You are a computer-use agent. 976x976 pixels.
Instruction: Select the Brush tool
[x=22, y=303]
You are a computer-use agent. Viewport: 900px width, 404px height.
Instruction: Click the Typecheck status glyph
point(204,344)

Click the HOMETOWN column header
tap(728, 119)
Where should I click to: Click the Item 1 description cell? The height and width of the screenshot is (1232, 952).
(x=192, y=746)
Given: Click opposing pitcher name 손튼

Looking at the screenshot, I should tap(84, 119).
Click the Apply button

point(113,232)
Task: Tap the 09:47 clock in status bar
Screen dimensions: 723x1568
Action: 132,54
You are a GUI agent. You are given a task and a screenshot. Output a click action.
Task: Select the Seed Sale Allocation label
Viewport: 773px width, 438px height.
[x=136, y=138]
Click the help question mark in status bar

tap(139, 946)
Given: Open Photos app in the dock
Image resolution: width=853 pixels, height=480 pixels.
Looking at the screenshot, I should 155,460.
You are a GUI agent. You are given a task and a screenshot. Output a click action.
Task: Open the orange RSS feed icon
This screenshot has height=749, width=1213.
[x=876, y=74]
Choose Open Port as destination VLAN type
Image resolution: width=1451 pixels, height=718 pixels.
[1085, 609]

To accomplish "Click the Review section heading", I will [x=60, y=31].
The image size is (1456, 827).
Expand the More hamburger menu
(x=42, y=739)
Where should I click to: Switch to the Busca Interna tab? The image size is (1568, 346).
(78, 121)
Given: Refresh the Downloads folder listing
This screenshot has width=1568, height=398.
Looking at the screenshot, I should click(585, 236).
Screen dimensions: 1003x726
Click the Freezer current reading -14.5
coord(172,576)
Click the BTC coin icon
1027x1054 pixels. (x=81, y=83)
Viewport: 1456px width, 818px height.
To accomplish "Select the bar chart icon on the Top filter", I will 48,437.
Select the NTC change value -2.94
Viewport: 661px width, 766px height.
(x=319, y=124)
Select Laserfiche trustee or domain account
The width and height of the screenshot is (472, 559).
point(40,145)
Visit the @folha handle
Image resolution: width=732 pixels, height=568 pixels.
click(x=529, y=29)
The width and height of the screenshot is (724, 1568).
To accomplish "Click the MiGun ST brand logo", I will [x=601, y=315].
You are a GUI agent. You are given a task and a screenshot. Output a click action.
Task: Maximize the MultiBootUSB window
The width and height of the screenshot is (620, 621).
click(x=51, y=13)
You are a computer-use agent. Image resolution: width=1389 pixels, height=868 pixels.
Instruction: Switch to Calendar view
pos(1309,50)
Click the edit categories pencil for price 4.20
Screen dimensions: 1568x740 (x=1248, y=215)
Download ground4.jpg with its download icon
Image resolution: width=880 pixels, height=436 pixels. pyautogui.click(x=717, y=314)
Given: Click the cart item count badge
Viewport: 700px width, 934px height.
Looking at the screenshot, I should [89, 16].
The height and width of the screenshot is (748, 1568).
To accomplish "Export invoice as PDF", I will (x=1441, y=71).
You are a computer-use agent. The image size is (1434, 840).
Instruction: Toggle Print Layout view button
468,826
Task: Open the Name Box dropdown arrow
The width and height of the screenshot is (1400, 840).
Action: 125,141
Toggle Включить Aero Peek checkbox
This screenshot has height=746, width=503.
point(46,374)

Task to complete: Every entry above, from first to last, should be repeated exactly.

Answer below:
You are a computer-use agent. 976x976 pixels.
Instruction: Select the Brush tool
[x=22, y=303]
You are a computer-use agent. Viewport: 900px width, 404px height.
Instruction: Click the Typecheck status glyph
point(204,344)

Click the HOMETOWN column header
tap(728, 119)
Where should I click to: Click the Item 1 description cell? The height and width of the screenshot is (1232, 952).
(x=192, y=746)
Given: Click opposing pitcher name 손튼

Looking at the screenshot, I should tap(84, 119).
Click the Apply button

point(113,232)
Task: Tap the 09:47 clock in status bar
Screen dimensions: 723x1568
Action: 132,54
You are a GUI agent. You are given a task and a screenshot. Output a click action.
Task: Select the Seed Sale Allocation label
Viewport: 773px width, 438px height.
[x=136, y=138]
Click the help question mark in status bar

tap(139, 946)
Given: Open Photos app in the dock
Image resolution: width=853 pixels, height=480 pixels.
Looking at the screenshot, I should 155,460.
You are a GUI agent. You are given a task and a screenshot. Output a click action.
Task: Open the orange RSS feed icon
This screenshot has height=749, width=1213.
[x=876, y=74]
Choose Open Port as destination VLAN type
Image resolution: width=1451 pixels, height=718 pixels.
[1085, 609]

To accomplish "Click the Review section heading", I will [x=60, y=31].
The image size is (1456, 827).
Expand the More hamburger menu
(x=42, y=739)
Where should I click to: Switch to the Busca Interna tab? The image size is (1568, 346).
(78, 121)
Given: Refresh the Downloads folder listing
This screenshot has width=1568, height=398.
Looking at the screenshot, I should click(585, 236).
Screen dimensions: 1003x726
Click the Freezer current reading -14.5
coord(172,576)
Click the BTC coin icon
1027x1054 pixels. (x=81, y=83)
Viewport: 1456px width, 818px height.
To accomplish "Select the bar chart icon on the Top filter", I will 48,437.
Select the NTC change value -2.94
Viewport: 661px width, 766px height.
(x=319, y=124)
Select Laserfiche trustee or domain account
The width and height of the screenshot is (472, 559).
point(40,145)
Visit the @folha handle
Image resolution: width=732 pixels, height=568 pixels.
click(x=529, y=29)
The width and height of the screenshot is (724, 1568).
To accomplish "Click the MiGun ST brand logo", I will [x=601, y=315].
You are a GUI agent. You are given a task and a screenshot. Output a click action.
Task: Maximize the MultiBootUSB window
The width and height of the screenshot is (620, 621).
click(x=51, y=13)
You are a computer-use agent. Image resolution: width=1389 pixels, height=868 pixels.
Instruction: Switch to Calendar view
pos(1309,50)
Click the edit categories pencil for price 4.20
Screen dimensions: 1568x740 (x=1248, y=215)
Download ground4.jpg with its download icon
Image resolution: width=880 pixels, height=436 pixels. pyautogui.click(x=717, y=314)
Given: Click the cart item count badge
Viewport: 700px width, 934px height.
Looking at the screenshot, I should [89, 16].
The height and width of the screenshot is (748, 1568).
To accomplish "Export invoice as PDF", I will (x=1441, y=71).
You are a computer-use agent. The image size is (1434, 840).
Instruction: Toggle Print Layout view button
468,826
Task: Open the Name Box dropdown arrow
The width and height of the screenshot is (1400, 840).
Action: 125,141
Toggle Включить Aero Peek checkbox
This screenshot has height=746, width=503.
point(46,374)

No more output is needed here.